Second, as I understand it, her remarks related to her conduct as a non-governmental official more than 20 years ago. She did not claim to have denied government benefits on the basis of race, which would have been a violation of the applicant’s constitutional rights, but rather recounted a story of her time in, as I understand it, a non-profit organization. And it turns out that her story was merely a description of how she came to have more enlightened views on issues of race and poverty. If the government is going to fire everyone who has held conflicted views on race at some point in their lives — unconnected from government service — then we can thin the ranks of government employees relatively quickly. It is not surprising that a black woman growing up in the deep South might harbor some suspicions of her white brethren; it is reassuring that Sherrod was able to overcome those preconceptions, and it is refreshing that she could admit to having had them — an honest admission that certainly doesn’t cast her in the most flattering light, until you listen to her whole story.

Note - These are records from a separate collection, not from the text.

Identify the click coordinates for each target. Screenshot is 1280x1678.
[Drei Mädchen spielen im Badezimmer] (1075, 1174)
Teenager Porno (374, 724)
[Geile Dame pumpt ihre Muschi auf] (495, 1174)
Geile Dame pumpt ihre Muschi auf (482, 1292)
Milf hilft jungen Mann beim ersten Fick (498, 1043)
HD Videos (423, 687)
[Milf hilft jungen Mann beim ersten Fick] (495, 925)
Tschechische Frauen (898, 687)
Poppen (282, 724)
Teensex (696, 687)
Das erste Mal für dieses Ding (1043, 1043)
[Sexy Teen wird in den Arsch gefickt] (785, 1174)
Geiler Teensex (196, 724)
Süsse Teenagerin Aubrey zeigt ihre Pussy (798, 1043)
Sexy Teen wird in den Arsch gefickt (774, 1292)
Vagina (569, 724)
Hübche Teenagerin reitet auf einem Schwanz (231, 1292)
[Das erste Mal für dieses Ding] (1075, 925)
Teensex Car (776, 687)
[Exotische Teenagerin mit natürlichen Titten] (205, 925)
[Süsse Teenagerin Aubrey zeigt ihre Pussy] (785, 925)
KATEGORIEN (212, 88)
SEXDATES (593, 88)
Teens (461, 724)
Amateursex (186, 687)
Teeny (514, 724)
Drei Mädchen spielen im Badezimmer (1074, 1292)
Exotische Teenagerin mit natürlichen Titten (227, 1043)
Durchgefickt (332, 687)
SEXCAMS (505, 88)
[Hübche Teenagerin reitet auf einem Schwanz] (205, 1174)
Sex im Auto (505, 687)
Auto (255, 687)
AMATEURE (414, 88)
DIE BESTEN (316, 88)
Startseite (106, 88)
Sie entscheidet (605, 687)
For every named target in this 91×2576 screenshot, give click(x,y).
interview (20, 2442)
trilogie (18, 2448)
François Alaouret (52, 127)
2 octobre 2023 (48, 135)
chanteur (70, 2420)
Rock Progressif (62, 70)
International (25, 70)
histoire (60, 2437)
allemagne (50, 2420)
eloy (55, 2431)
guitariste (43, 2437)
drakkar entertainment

Finally, the conservative media has some ’splaining to do. It is dangerous to run with a story based on a snippet — and our colleagues on the right have as much of an obligation to investigate before rolling out an expose on someone (especially someone as obscure as Sherrod) as do those on the left (e.g., Dan Rather). Sherrod was a low-level bureaucrat, apparently appointed to the position of Georgia director of rural development by Tom Vilsack; it is a stretch to attribute the views of such a low-ranking functionary to President Obama.

An accusation of racism is serious business, one which neither white nor black should throw around willy-nilly. (I’ll note that Sherrod herself has been willing to use those accusations to her benefit in the past. According to this website, she was at least indirectly part of the plaintiff class of black farmers in the Pigford litigation, which dealt with claims of racial discrimination against black farmers. She personally received $150,000 in a settlement for her pain and suffering associated with denial of loans.) But in this particular episode, it would appear that Sherrod is owed an apology.